- To do
Rewrite all of the lines below as a numbered list, omitting any blank lines and leaving out the pictures.

- Data
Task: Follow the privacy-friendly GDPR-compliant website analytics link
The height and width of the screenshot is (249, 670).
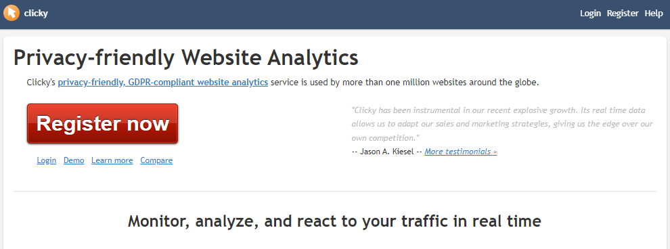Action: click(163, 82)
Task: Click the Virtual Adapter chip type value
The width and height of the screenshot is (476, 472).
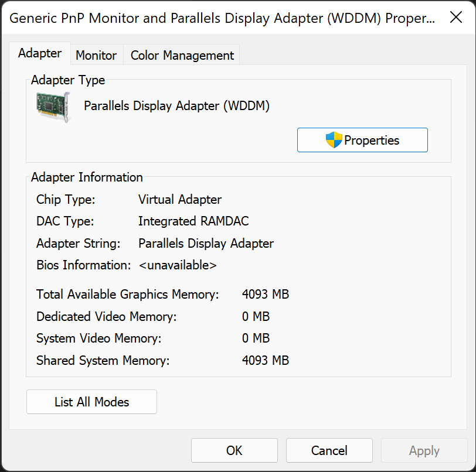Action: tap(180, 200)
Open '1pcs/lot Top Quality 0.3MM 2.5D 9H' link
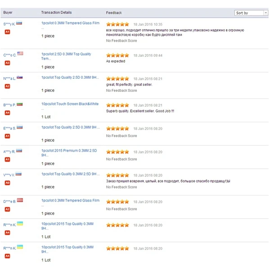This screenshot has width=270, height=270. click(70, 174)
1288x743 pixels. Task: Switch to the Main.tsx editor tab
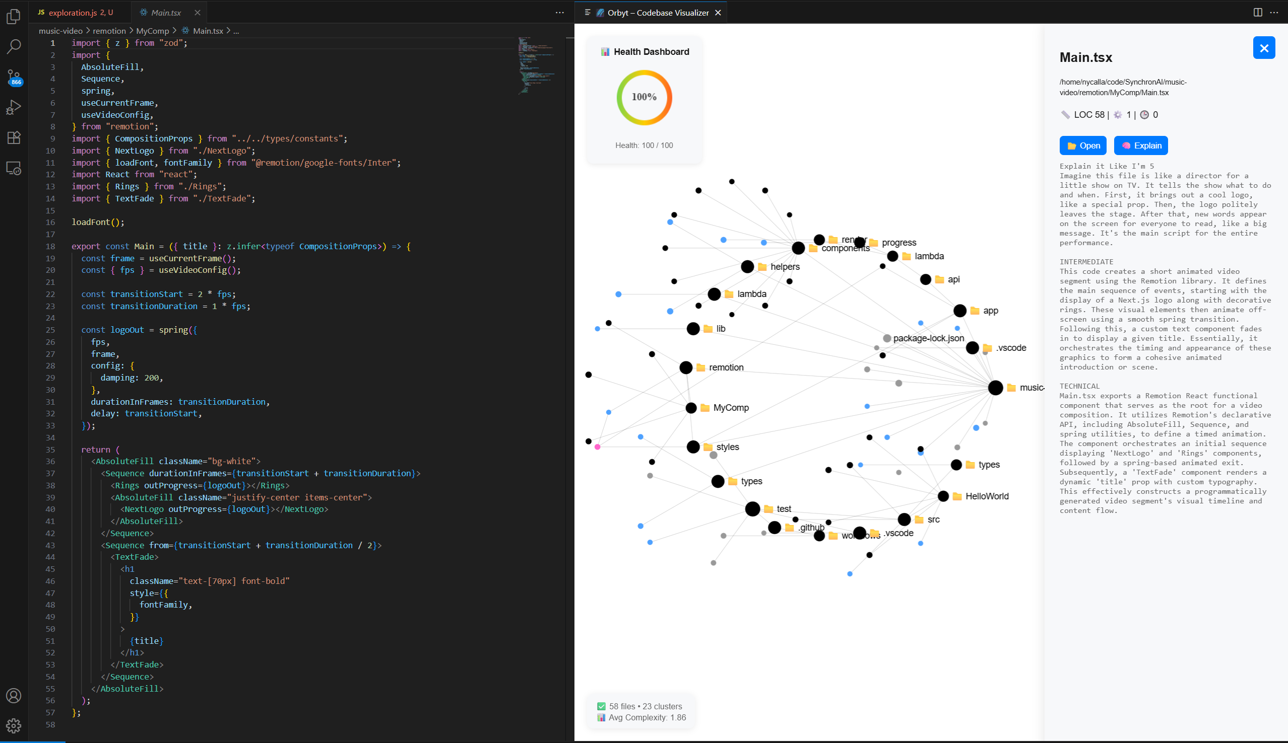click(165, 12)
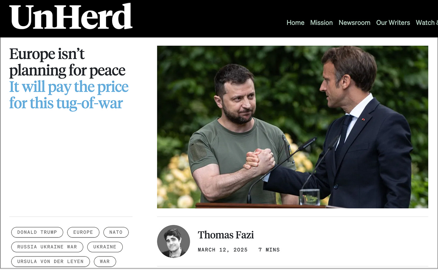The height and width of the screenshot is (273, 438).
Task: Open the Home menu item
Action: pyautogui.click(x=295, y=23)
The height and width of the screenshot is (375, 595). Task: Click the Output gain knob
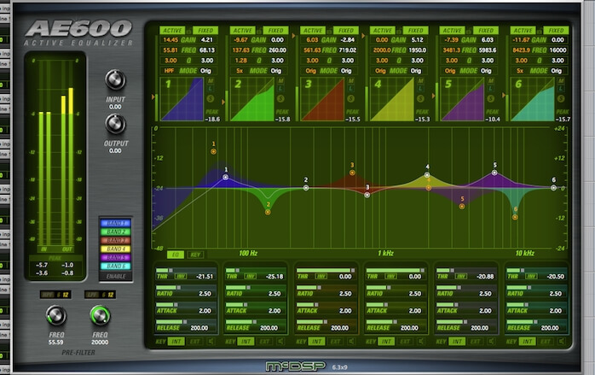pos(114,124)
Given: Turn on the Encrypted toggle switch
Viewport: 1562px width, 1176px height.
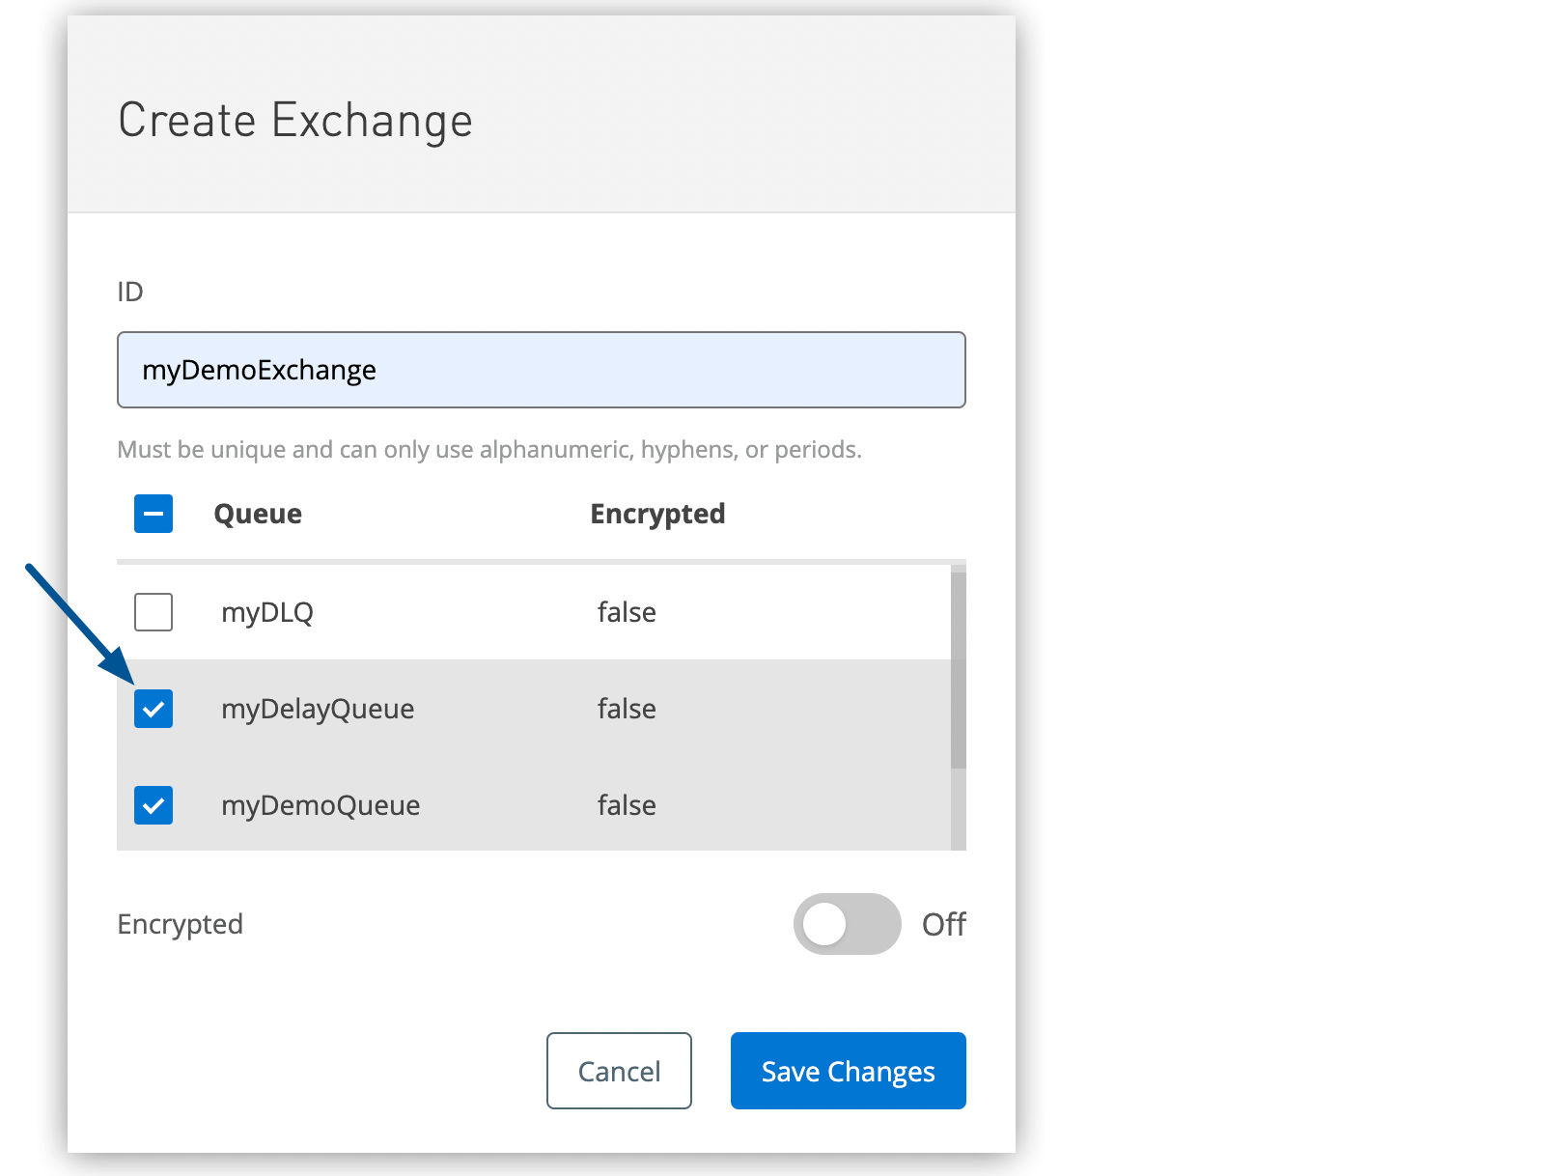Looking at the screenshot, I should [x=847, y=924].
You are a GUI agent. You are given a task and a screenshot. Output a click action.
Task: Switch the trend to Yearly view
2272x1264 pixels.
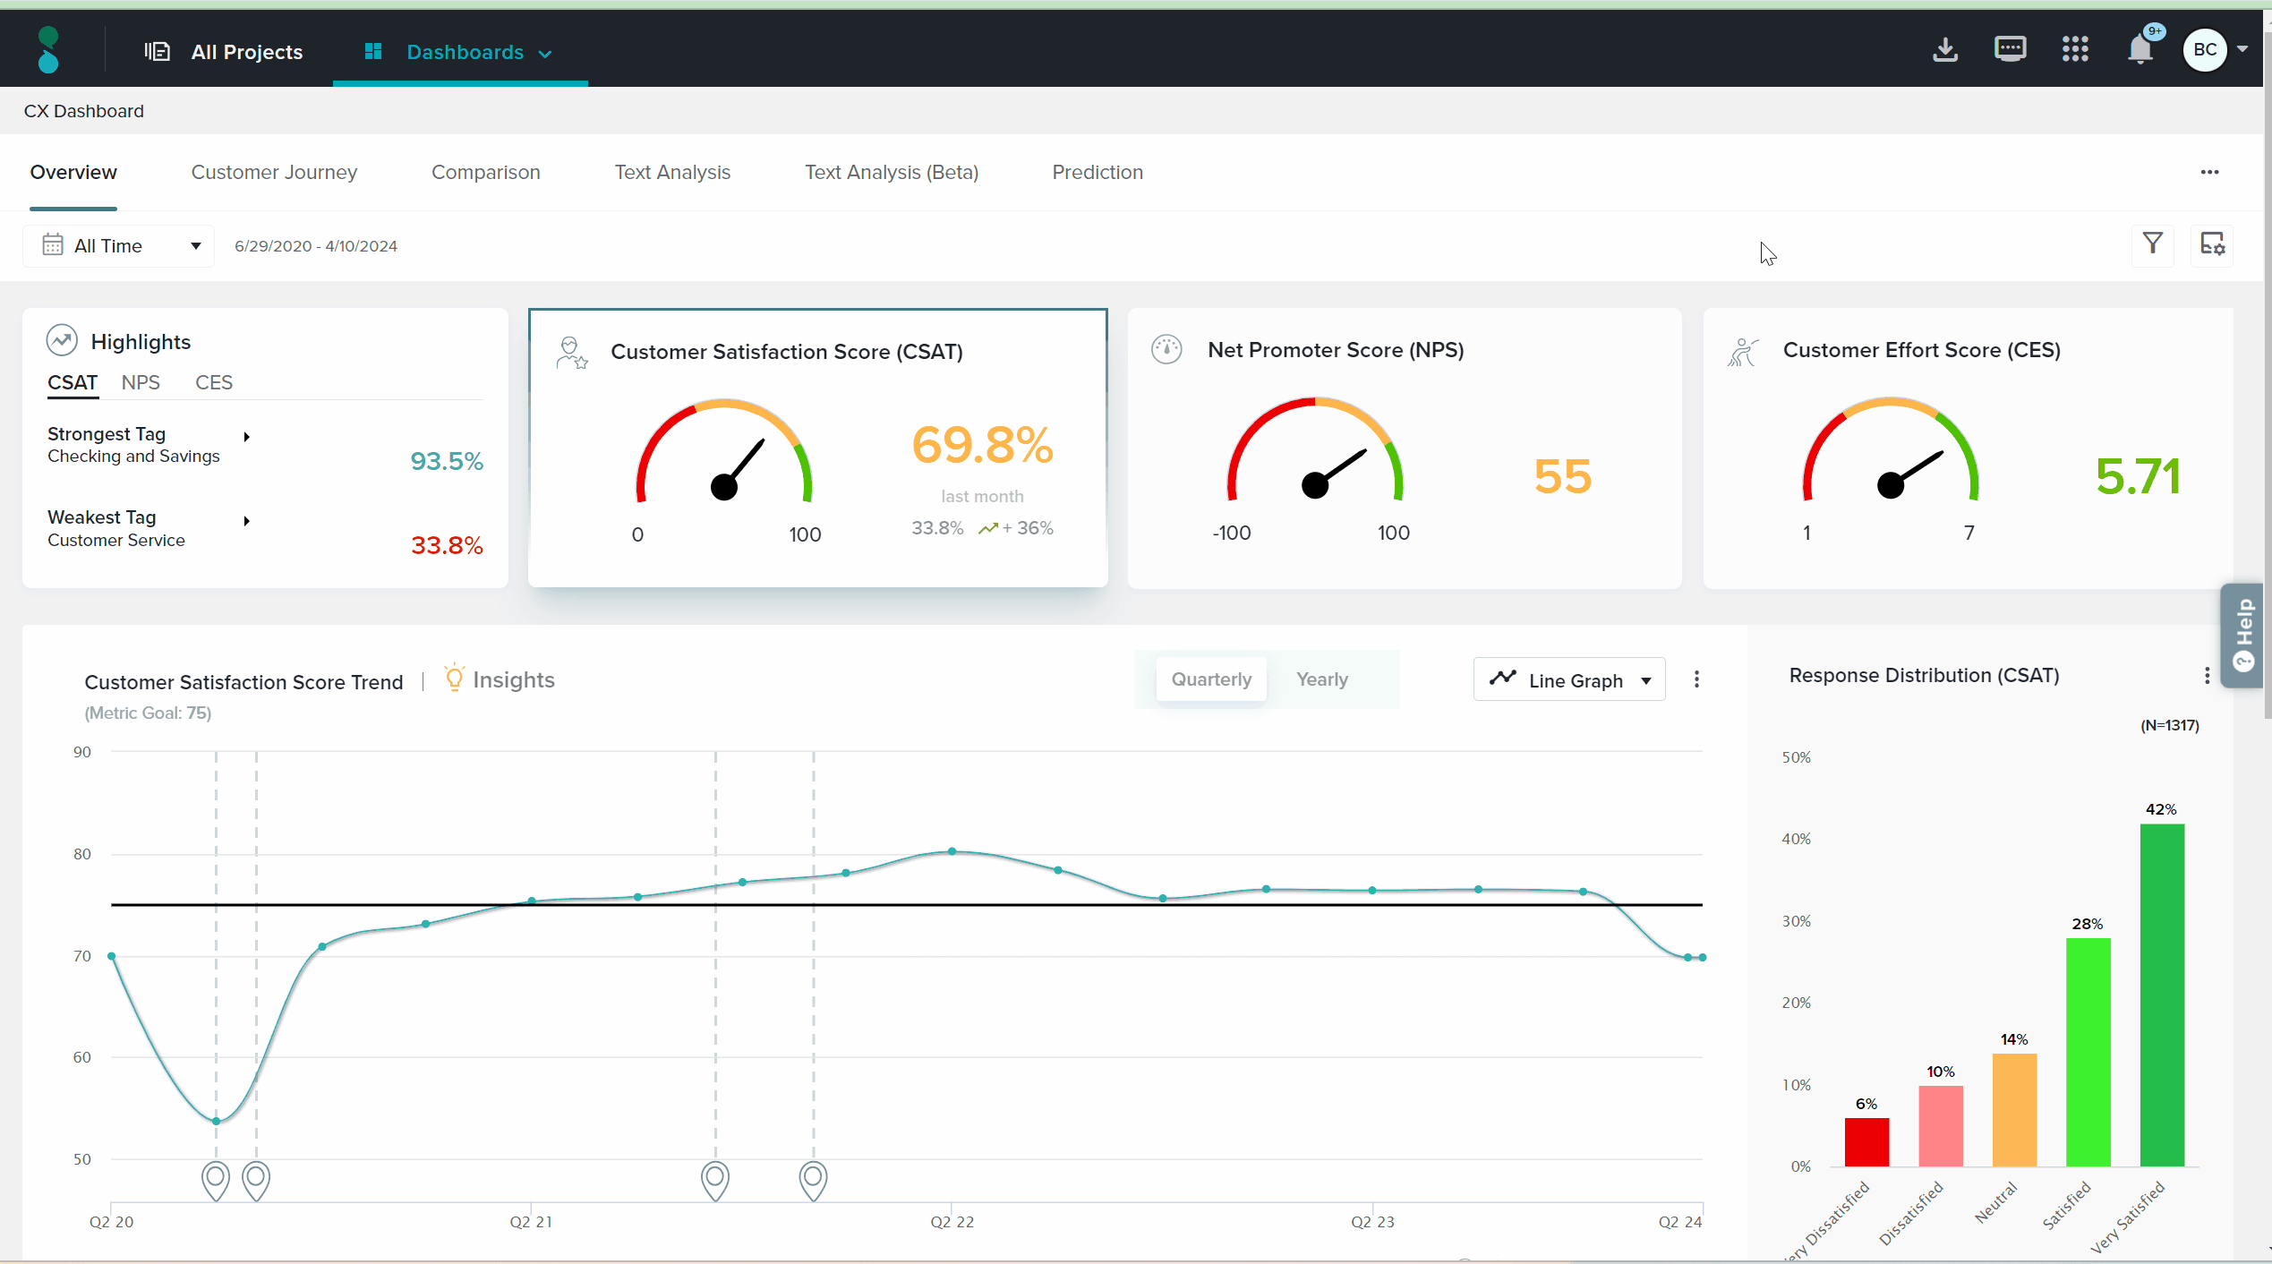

- Solved exercise
1. Task: Follow the privacy-friendly GDPR-compliant website analytics link
2. The height and width of the screenshot is (249, 670).
3. Action: click(163, 82)
4. Task: Click the Virtual Adapter chip type value
5. The width and height of the screenshot is (476, 472).
6. Action: tap(180, 200)
7. Open '1pcs/lot Top Quality 0.3MM 2.5D 9H' link
8. This screenshot has width=270, height=270. click(70, 174)
9. 1288x743 pixels. Task: Switch to the Main.tsx editor tab
10. click(165, 12)
11. The height and width of the screenshot is (273, 438).
12. Task: Open the Home menu item
13. Action: pyautogui.click(x=295, y=23)
14. The height and width of the screenshot is (375, 595). Task: Click the Output gain knob
15. pos(114,124)
16. Given: Turn on the Encrypted toggle switch
17. Viewport: 1562px width, 1176px height.
18. Looking at the screenshot, I should [x=847, y=924].
19. You are a GUI agent. You are given a task and a screenshot. Output a click action.
20. Task: Switch the trend to Yearly view
21. 2272x1264 pixels.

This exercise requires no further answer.